I am trying with a python script to extract 2000 images from Google, but I am able to download only 80 images. Can anyone help me with the below code on how to modify to get that 2K numbers?
import os
import requests
from bs4 import BeautifulSoup
Google_Image = 'https://www.google.com/search?site=&tbm=isch&source=hp&biw=1873&bih=990&'
u_agnt = {
'User-Agent': 'Mozilla/5.0 (Windows NT 10.0; Win64; x64) AppleWebKit/537.36 (KHTML, like Gecko) Chrome/85.0.4183.83 Safari/537.36',
'Accept': 'text/html,application/xhtml+xml,application/xml;q=0.9,*/*;q=0.8',
'Accept-Charset': 'ISO-8859-1,utf-8;q=0.7,*;q=0.3',
'Accept-Encoding': 'none',
'Accept-Language': 'en-US,en;q=0.8',
'Connection': 'keep-alive',
}
Image_Folder = 'Images_1'
def main():
if not os.path.exists(Image_Folder):
os.mkdir(Image_Folder)
download_images()
def download_images():
data = input('Enter your search keyword: ')
num_images = int(input('Enter the number of images you want: '))
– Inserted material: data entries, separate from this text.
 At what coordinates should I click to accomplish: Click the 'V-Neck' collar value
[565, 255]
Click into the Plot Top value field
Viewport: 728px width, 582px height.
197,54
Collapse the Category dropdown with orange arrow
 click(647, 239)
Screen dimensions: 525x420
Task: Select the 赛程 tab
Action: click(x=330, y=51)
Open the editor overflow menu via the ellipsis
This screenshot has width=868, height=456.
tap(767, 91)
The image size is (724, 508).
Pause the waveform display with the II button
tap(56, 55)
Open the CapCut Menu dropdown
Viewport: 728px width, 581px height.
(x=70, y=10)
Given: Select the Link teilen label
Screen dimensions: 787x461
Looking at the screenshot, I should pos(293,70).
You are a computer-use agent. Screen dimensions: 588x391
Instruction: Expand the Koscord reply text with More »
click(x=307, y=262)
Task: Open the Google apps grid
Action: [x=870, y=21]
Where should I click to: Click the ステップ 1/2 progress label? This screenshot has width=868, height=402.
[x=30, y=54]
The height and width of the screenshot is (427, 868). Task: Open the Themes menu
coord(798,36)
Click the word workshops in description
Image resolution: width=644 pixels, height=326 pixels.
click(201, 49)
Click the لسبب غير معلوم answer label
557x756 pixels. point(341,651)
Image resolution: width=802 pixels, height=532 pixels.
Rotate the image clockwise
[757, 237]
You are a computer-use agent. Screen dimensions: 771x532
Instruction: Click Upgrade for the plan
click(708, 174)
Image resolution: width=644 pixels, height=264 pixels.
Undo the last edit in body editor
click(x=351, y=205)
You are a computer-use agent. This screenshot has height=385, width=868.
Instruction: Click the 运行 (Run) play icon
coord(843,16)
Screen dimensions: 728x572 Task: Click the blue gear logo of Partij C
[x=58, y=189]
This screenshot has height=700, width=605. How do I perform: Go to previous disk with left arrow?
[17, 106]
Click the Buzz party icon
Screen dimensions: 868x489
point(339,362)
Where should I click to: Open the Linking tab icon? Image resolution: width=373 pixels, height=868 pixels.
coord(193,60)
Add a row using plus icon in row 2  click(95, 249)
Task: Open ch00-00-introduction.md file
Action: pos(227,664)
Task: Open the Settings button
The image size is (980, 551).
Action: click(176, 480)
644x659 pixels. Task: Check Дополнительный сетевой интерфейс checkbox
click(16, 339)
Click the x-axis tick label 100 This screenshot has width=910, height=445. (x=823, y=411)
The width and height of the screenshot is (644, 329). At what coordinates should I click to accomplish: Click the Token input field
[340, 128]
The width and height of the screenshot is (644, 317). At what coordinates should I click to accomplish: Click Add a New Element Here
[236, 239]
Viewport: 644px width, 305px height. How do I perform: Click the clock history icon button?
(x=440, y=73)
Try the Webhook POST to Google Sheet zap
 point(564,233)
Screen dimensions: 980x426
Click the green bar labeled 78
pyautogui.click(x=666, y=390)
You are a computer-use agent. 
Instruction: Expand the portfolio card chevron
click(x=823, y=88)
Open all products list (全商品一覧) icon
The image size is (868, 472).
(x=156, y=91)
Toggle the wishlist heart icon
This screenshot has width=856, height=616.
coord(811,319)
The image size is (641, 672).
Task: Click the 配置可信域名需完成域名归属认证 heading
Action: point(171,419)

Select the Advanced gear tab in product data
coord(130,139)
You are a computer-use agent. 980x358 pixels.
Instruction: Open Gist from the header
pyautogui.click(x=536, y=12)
print('Searching Images....')
search_url = Google_Image + 'q=' + data #'q=' because its a query
# request url, without u_agnt the permission gets denied
response = requests.get(search_url, headers=u_agnt)
html = response.text #To get actual result i.e. to read the html data in text mode
# find all img where class='rg_i Q4LuWd'
b_soup = BeautifulSoup(html, 'html.parser') #html.parser is used to parse/extract features from HTML files
results = b_soup.findAll('img', {'class': 'rg_i Q4LuWd'})
#extract the links of requested number of images with 'data-src' attribute and appended those links to a list 'imagelinks'
#allow to continue the loop in case query fails for non-data-src attributes
count = 0
imagelinks= []
for res in results:
try:
link = res['data-src']
imagelinks.append(link)
count = count + 1
if (count >= num_images):
break
except KeyError:
continue
print(f'Found {len(imagelinks)} images')
print('Start downloading...')
for i, imagelink in enumerate(imagelinks):
# open each image link and save the file
response = requests.get(imagelink)
imagename = Image_Folder + '/' + data + str(i+1) + '.jpg'
with open(imagename, 'wb') as file:
file.write(response.content)
print('Download Completed!')
if __name__ == '__main__':
main()
Please, let me know how I can resolve this and why this limit is happening while downloading the images from Google. Can I need to use something like proxycrawl, if yes how I can use this?